To help me discuss this topic, I’d like to welcome, Andy Baker, CEO & Founder at Sesimi.

About Andy Baker

Andrew Baker is the Founder and CEO of Sesimi, a global brand management and creative automation platform designed to help distributed organisations deliver consistent, compliant and high-impact marketing at scale. Since founding Sesimi in 2010, Andrew has shaped the company’s vision, product and global footprint, building both a world-class team and an international partner network to support enterprise customers around the world.

Under Andrew’s leadership, Sesimi has delivered large-scale SaaS solutions across four continents for some of the world’s leading automotive brands and other complex, multi-location organisations. His deep expertise in aligning marketing strategy with real-world execution has been instrumental in Sesimi’s international growth and the platform’s ability to solve persistent challenges around brand governance, localisation and creative production.
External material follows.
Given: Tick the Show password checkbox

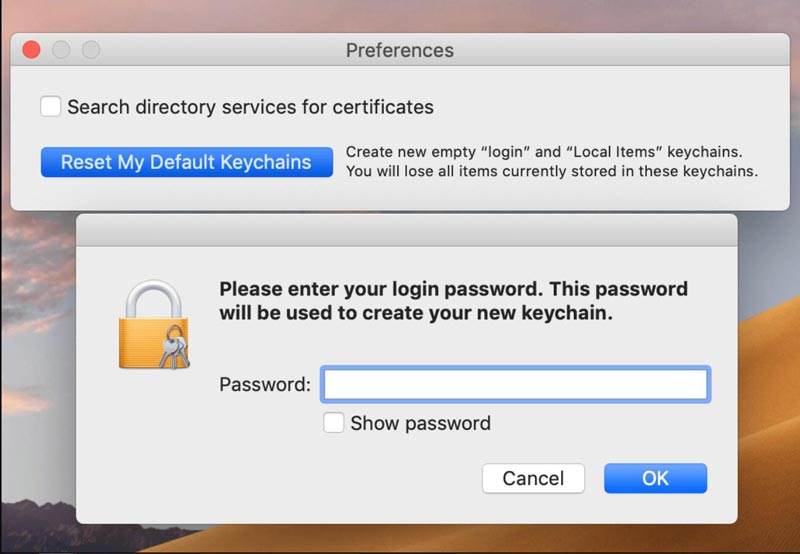Looking at the screenshot, I should tap(333, 423).
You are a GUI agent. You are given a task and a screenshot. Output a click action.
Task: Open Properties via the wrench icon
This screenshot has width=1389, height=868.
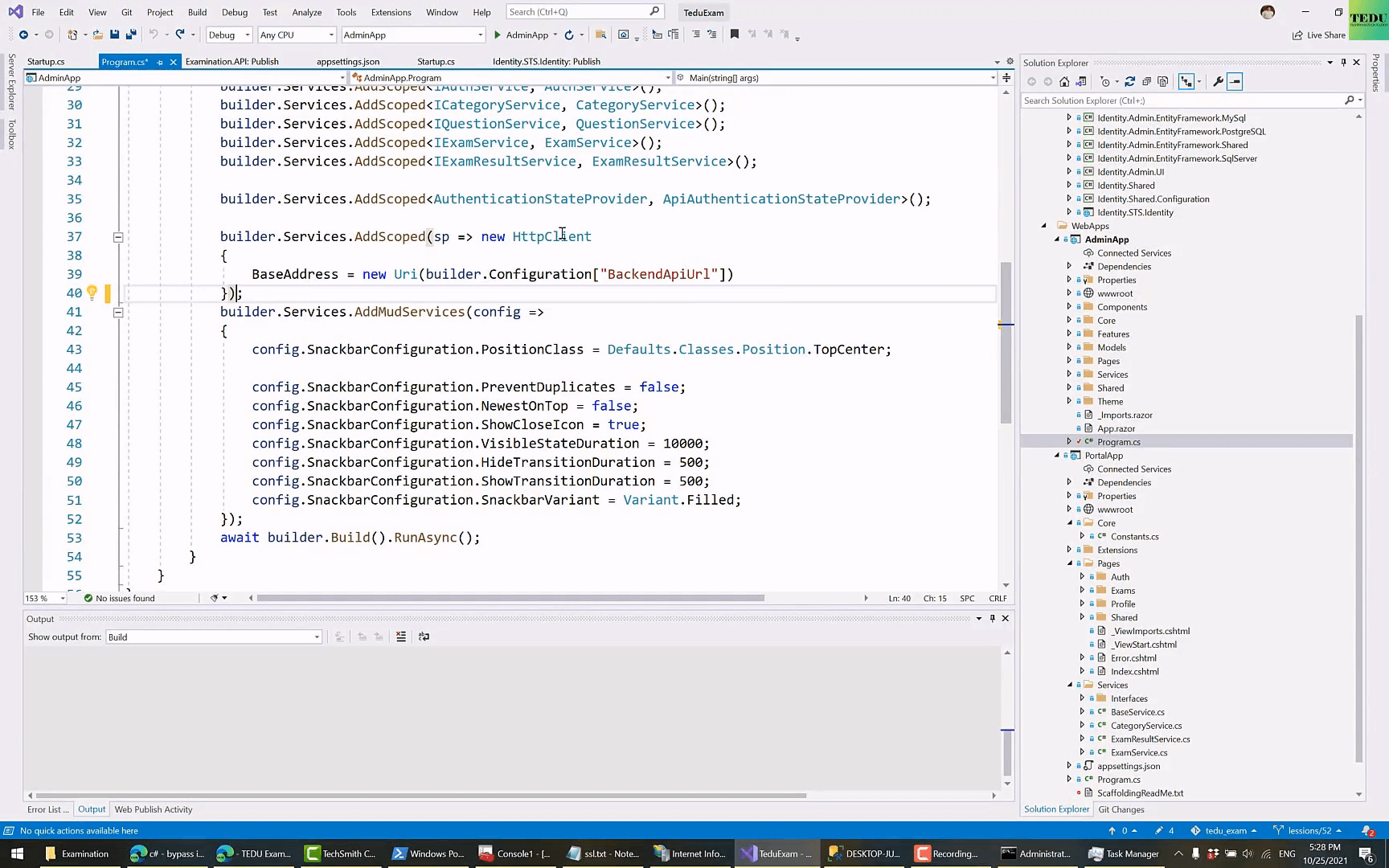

Before founding Sesimi, Andrew built a strong foundation in finance and commercial strategy, beginning his career at KPMG, GE Finance and Sallie Mae. He later transitioned into advertising, leading a boutique agency responsible for Volkswagen Commercial Vehicles in Australia — work that involved developing and delivering Tier I, II and III retail campaigns across all media channels. It was through this experience, addressing the operational complexity of brand and campaign execution across dealer networks, that the idea for Sesimi was born.Andrew holds a Master of Finance and a Bachelor of Business from RMIT University, and brings more than two decades of experience building and leading high-performing teams — both locally and remotely — to support enterprise-grade customers in rapidly evolving markets.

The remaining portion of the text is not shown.